Provided data: Begin

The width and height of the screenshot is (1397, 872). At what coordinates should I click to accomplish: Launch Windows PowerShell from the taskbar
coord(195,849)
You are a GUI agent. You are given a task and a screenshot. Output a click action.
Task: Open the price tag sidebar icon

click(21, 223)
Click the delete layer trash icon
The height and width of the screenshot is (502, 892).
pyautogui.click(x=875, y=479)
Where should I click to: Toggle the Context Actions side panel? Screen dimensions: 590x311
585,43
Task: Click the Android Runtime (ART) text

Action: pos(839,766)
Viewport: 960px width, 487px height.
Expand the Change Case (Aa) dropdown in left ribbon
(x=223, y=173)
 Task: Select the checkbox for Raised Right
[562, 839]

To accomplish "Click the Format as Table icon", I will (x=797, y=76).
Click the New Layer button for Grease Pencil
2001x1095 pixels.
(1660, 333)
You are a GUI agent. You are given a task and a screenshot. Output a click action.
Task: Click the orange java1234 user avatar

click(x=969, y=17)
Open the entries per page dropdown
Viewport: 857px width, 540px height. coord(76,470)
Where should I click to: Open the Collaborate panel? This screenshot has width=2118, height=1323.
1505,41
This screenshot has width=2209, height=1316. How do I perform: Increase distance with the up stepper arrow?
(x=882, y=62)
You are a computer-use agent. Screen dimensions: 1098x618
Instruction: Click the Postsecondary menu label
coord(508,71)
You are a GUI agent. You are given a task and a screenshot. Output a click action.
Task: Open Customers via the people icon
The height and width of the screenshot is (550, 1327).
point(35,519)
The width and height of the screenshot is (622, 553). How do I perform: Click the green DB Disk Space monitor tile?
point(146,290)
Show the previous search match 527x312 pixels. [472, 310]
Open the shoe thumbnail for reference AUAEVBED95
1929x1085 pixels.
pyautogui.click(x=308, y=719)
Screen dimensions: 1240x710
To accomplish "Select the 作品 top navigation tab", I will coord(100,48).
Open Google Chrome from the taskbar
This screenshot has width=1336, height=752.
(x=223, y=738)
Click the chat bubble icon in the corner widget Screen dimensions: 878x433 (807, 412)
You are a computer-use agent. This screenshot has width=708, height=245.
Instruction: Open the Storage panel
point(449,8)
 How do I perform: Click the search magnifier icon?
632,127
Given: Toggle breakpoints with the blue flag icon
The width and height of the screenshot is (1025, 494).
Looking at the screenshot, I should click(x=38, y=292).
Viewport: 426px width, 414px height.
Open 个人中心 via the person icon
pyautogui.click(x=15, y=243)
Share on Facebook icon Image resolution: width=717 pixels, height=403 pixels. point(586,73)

Provided data: End

Problem to work on:
Would you please write out the entries again exactly?

Output for this task:
The width and height of the screenshot is (1397, 872). At what coordinates should I click to accomplish: Launch Windows PowerShell from the taskbar
coord(195,849)
You are a GUI agent. You are given a task and a screenshot. Output a click action.
Task: Open the price tag sidebar icon

click(21, 223)
Click the delete layer trash icon
The height and width of the screenshot is (502, 892).
pyautogui.click(x=875, y=479)
Where should I click to: Toggle the Context Actions side panel? Screen dimensions: 590x311
585,43
Task: Click the Android Runtime (ART) text

Action: pos(839,766)
Viewport: 960px width, 487px height.
Expand the Change Case (Aa) dropdown in left ribbon
(x=223, y=173)
 Task: Select the checkbox for Raised Right
[562, 839]

To accomplish "Click the Format as Table icon", I will (x=797, y=76).
Click the New Layer button for Grease Pencil
2001x1095 pixels.
(1660, 333)
You are a GUI agent. You are given a task and a screenshot. Output a click action.
Task: Click the orange java1234 user avatar

click(x=969, y=17)
Open the entries per page dropdown
Viewport: 857px width, 540px height. coord(76,470)
Where should I click to: Open the Collaborate panel? This screenshot has width=2118, height=1323.
1505,41
This screenshot has width=2209, height=1316. How do I perform: Increase distance with the up stepper arrow?
(x=882, y=62)
You are a computer-use agent. Screen dimensions: 1098x618
Instruction: Click the Postsecondary menu label
coord(508,71)
You are a GUI agent. You are given a task and a screenshot. Output a click action.
Task: Open Customers via the people icon
The height and width of the screenshot is (550, 1327).
point(35,519)
The width and height of the screenshot is (622, 553). How do I perform: Click the green DB Disk Space monitor tile?
point(146,290)
Show the previous search match 527x312 pixels. [472, 310]
Open the shoe thumbnail for reference AUAEVBED95
1929x1085 pixels.
pyautogui.click(x=308, y=719)
Screen dimensions: 1240x710
To accomplish "Select the 作品 top navigation tab", I will coord(100,48).
Open Google Chrome from the taskbar
This screenshot has width=1336, height=752.
(x=223, y=738)
Click the chat bubble icon in the corner widget Screen dimensions: 878x433 (807, 412)
You are a computer-use agent. This screenshot has width=708, height=245.
Instruction: Open the Storage panel
point(449,8)
 How do I perform: Click the search magnifier icon?
632,127
Given: Toggle breakpoints with the blue flag icon
The width and height of the screenshot is (1025, 494).
Looking at the screenshot, I should click(x=38, y=292).
Viewport: 426px width, 414px height.
Open 个人中心 via the person icon
pyautogui.click(x=15, y=243)
Share on Facebook icon Image resolution: width=717 pixels, height=403 pixels. point(586,73)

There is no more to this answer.